Un Paradis pour les Accapareurs de Terres : un Militant Écologiste Camerounais Poursuivi en Justice alors que les Charges Pesant sur ses Agresseurs « Disparaissent » Mystérieusement

Wednesday, June 25, 2014

Communiqué de presse de GRAIN, de l'Oakland Institute et du World Rainforest Movement

 

Contacts : 

Nasako Besingi, Struggle to Economize Future Environment (SEFE)
+23775136000, 
[email protected]

Frederic Mousseau, Oakland Institute (FR, EN)
+1510 512 5458, 
[email protected]

 

Arrêté, agressé puis accusé de diffamation : ce n'est qu'une partie des pressions subies par Nasako Besingi, un défenseur de l'environnement et des droits fonciers, alors qu'il aidait les communautés de la région sud-ouest du Cameroun à empêcher la société américaine Herakles Farms (HF) de s'emparer de leurs terres pour mettre en place une plantation de palmiers à huile de 20 000 hectares.

Le 19 juin prochain, Nasako Besingi et quatre autres opposants au projet de HF comparaîtront devant les tribunaux. Ils sont accusés par le gouvernement d'avoir « participé à l'organisation et à la tenue d'une réunion publique non déclarée ». Les cinq personnes ont été arrêtées et inculpées en novembre 2012 alors qu'elles distribuaient des t-shirts critiquant Herakles Farms.

Le 24 juin, N. Besingi devra en outre répondre des accusations de diffamation portées contre lui par la firme américaine. Herakles Farms prétend que N. Besingi a publié de « fausses nouvelles par Internet » quand il a envoyé un courriel privé détaillant la manière dont il avait été pris dans une embuscade en août 2012 par quatre hommes employés par l’entreprise alors qu'il se rendait à moto à une communauté menacée par les plantations de la société.

N. Besingi a déposé une plainte contre ses agresseurs après l'incident. Mais le procureur, qui s'occupe des deux affaires contre N. Besingi, n'a pas encore retenu de charges à l'encontre des quatre hommes qui l'ont attaqué. N. Besingi s'est récemment vu répondre par le parquet du procureur du département du Ndian, que le dossier avait « disparu ».

« Le gouvernement du Cameroun envoie un message signifiant que les terres de son peuple sont à vendre à des entreprises étrangères, et que quiconque résistera sera puni », explique Ange David Baimey de GRAIN.

Les deux procès ont été ajournés à plusieurs reprises, ce qui exerce une énorme pression sur N. Besingi et les autres militants ainsi que leurs familles, et alourdit le coût des frais de justice.

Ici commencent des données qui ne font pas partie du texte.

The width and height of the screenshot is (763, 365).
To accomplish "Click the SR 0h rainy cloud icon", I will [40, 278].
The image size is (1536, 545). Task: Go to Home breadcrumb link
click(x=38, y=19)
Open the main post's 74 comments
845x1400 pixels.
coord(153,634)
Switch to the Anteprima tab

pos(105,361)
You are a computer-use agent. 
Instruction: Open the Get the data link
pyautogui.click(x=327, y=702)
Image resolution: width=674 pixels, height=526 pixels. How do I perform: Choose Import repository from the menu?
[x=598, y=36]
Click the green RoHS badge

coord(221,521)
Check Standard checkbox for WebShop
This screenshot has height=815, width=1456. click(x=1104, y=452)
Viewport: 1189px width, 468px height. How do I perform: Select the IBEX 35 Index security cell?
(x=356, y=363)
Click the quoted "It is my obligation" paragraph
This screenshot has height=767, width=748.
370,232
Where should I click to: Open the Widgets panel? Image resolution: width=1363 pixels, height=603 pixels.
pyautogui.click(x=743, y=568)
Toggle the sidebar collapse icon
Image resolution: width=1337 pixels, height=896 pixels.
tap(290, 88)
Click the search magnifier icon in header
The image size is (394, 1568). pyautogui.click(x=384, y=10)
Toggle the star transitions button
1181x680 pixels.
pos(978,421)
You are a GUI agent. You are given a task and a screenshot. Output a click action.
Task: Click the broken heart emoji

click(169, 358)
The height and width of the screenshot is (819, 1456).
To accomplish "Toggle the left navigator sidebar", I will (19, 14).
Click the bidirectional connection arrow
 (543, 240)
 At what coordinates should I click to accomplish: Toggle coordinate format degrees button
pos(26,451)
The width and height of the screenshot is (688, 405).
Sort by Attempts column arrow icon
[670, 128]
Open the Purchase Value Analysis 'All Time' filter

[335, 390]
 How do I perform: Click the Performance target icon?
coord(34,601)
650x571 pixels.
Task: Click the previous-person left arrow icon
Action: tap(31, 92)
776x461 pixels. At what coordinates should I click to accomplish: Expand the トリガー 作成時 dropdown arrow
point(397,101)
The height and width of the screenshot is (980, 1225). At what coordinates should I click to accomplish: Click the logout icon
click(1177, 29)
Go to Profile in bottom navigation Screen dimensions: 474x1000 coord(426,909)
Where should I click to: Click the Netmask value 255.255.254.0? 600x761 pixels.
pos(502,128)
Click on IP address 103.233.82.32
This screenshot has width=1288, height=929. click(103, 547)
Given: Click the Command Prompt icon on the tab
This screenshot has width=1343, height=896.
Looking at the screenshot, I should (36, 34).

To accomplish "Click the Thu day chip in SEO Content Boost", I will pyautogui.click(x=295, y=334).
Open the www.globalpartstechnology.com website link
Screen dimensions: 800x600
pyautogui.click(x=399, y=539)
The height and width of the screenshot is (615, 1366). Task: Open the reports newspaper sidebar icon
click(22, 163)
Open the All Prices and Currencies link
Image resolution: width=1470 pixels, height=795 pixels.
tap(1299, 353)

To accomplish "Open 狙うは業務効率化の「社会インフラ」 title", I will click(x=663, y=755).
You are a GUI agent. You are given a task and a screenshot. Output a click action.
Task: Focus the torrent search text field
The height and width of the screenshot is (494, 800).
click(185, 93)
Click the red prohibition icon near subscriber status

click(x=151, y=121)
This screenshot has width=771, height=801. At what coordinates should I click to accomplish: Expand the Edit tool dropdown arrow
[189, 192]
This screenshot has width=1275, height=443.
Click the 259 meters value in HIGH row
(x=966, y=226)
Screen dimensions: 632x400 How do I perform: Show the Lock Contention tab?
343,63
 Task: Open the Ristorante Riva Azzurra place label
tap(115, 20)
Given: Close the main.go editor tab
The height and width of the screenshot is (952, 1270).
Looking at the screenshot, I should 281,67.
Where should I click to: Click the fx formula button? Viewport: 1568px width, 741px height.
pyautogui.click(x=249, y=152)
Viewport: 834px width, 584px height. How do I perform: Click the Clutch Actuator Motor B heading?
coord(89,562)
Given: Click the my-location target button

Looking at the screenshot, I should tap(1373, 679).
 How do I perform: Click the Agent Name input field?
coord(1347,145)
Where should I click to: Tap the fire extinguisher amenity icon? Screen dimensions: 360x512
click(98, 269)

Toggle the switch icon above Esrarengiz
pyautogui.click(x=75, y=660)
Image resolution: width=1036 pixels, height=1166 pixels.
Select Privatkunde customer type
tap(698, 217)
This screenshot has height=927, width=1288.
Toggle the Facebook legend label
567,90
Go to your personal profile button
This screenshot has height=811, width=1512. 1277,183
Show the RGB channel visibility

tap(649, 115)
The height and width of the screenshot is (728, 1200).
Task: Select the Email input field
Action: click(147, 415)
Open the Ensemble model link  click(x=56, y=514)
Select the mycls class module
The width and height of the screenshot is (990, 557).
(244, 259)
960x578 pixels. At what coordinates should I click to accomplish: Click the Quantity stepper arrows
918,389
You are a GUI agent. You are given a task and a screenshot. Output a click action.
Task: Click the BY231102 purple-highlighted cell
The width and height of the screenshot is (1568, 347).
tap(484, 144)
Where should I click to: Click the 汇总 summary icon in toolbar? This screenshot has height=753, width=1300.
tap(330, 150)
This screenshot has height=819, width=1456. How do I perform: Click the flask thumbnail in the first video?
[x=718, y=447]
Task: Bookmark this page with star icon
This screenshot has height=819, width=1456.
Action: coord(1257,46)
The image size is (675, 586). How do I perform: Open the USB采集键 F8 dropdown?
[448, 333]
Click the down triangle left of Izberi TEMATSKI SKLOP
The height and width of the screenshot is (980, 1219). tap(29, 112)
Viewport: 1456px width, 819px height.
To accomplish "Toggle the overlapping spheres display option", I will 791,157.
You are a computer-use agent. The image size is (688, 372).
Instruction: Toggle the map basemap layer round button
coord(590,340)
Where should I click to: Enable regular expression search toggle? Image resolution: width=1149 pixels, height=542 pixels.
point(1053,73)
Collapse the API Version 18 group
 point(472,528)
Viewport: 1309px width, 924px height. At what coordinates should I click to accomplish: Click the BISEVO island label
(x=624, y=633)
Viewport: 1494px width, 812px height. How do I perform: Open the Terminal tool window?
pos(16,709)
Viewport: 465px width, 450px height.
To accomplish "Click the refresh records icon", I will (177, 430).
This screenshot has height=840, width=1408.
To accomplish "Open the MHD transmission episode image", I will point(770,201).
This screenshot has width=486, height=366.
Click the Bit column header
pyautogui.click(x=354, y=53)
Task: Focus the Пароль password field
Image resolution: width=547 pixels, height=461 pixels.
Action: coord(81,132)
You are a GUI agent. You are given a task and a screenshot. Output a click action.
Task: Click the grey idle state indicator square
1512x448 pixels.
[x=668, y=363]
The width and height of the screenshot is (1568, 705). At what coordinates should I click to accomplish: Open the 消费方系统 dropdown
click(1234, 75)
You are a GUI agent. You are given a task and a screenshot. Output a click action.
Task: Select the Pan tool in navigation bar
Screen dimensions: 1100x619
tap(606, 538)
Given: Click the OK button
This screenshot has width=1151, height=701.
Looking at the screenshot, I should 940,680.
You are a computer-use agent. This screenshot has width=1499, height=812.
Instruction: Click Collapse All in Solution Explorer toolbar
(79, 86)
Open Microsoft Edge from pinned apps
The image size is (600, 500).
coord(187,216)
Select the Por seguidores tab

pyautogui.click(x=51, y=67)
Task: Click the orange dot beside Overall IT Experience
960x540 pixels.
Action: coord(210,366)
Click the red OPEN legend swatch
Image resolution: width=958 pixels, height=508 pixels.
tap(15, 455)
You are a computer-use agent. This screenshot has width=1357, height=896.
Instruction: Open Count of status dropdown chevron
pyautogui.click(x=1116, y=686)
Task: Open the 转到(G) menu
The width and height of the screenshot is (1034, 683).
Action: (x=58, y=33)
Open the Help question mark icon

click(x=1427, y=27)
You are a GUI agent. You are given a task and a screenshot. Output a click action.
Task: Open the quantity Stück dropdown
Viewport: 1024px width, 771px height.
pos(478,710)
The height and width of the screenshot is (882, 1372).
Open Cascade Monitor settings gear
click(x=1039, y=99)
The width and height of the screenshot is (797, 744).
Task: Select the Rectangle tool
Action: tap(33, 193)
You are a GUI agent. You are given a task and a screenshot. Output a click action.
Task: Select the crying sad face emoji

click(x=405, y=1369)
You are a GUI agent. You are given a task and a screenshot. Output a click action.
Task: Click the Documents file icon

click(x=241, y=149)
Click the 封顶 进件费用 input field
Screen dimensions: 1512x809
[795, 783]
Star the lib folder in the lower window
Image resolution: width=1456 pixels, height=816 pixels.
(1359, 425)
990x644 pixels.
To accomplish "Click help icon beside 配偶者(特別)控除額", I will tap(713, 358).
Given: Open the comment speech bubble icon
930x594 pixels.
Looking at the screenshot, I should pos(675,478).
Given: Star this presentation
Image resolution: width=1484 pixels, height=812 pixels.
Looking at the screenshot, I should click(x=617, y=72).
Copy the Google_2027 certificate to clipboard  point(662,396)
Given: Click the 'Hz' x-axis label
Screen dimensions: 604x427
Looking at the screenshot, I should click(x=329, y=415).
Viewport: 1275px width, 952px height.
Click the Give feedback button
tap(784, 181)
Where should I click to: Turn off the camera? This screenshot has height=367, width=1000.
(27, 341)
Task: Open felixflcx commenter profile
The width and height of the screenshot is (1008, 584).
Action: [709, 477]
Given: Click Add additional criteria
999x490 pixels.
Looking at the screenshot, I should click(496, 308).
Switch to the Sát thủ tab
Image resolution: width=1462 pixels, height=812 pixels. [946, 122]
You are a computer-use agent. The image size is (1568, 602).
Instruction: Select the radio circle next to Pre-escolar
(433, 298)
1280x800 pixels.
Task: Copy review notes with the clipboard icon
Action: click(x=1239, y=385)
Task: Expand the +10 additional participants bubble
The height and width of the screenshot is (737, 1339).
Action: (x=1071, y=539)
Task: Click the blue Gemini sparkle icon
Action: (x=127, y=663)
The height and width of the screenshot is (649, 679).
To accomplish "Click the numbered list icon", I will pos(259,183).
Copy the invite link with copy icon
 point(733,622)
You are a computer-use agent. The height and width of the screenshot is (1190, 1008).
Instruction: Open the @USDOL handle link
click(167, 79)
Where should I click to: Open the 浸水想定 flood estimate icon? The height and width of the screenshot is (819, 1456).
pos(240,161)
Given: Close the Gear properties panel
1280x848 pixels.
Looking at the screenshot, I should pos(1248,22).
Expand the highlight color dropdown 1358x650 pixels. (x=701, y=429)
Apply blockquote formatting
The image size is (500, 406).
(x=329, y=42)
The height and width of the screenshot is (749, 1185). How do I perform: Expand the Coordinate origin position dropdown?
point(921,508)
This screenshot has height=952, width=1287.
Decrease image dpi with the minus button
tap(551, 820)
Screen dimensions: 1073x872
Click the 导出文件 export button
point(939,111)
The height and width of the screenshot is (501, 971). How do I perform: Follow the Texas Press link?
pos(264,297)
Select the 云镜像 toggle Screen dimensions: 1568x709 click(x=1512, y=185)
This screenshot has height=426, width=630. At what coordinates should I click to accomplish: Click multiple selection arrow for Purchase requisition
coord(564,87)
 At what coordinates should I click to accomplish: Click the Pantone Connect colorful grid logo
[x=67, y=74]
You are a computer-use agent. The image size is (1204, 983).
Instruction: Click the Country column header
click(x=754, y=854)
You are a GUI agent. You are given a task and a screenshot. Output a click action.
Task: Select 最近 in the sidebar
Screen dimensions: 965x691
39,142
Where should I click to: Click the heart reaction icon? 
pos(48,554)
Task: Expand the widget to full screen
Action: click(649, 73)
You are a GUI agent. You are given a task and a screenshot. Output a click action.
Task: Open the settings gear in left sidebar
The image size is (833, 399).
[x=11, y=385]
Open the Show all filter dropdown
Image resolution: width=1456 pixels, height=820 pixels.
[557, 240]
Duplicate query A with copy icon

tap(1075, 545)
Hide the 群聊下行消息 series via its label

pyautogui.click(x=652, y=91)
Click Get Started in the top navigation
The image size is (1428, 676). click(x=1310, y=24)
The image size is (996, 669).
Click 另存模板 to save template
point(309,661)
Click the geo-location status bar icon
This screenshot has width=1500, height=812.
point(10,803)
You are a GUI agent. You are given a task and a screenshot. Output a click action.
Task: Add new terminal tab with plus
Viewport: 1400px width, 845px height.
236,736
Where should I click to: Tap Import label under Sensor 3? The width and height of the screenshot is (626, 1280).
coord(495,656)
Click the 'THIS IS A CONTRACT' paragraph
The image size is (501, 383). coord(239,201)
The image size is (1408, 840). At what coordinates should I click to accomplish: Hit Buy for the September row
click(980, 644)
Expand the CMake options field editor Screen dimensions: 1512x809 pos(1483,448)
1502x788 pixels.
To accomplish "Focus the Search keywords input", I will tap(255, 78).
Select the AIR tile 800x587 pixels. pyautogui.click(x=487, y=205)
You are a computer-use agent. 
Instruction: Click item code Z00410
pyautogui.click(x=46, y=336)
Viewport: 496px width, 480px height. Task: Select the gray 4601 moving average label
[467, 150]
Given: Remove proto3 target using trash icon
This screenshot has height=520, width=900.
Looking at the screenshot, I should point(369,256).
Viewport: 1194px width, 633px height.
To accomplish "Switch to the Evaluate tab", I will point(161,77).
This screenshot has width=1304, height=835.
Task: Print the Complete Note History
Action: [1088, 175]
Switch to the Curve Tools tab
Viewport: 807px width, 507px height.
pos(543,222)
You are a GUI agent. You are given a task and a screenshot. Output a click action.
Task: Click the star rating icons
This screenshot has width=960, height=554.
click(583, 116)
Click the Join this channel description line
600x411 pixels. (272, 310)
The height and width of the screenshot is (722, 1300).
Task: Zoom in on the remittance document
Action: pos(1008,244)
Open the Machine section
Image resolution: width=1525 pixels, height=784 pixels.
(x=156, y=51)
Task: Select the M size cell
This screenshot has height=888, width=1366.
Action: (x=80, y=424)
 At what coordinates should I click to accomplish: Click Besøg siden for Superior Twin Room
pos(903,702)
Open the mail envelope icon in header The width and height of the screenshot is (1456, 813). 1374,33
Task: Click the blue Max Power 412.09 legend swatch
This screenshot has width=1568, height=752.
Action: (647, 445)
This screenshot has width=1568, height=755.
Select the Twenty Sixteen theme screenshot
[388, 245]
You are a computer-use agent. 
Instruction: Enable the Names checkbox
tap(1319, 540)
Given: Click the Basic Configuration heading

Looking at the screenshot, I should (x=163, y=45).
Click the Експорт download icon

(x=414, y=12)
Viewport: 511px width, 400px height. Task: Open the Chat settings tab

« Même si l'entreprise a renoncé à son projet initial visant à s'emparer de plus de 73 000 ha dans la deuxième plus grande forêt tropicale du monde pour sa plantation d'huile de palme et l'a réduit à environ 20 000 ha, Herakles se heurte à une forte opposition sur le terrain. Le recours à l'intimidation des militants locaux à travers des procès abusifs, s'ajoute à une longue liste d'actions répréhensibles comme l'exploitation forestière illégale, la corruption et d'autres tactiques douteuses utilisées par l'entreprise Newyorkaise pour donner au projet l'apparence d'être durable et bénéfique pour le Cameroun », explique Frédéric Mousseau de l'Oakland Institute.

« Herakles et le Gouvernement du Cameroun espèrent que les gens se lasseront d'entendre parler de l'intimidation des militants et des collectivités », explique N. Besingi. Il est absolument nécessaire que l'attention internationale se porte sur cette société et sur les attaques du gouvernement contre son peuple. Maintenant. »

GRAIN, l'Oakland Institute et le World Rainforest Movement appellent Herakles Farms et le gouvernement camerounais à mettre fin à toutes les formes d'intimidation visant ceux qui critiquent le projet d'Herakles Farms et à abandonner toutes les charges pesant sur Nasako Besingi et ses camarades. Le gouvernement et l'entreprise devraient plutôt amener devant les tribunaux ceux qui ont violemment attaqué N. Besingi et ses camarades militants et engager un dialogue de bonne foi avec les communautés locales qui cherchent à défendre leurs terres.

Les deux affaires seront jugées par le Tribunal de première instance de Mundemba, dans le département du Ndian.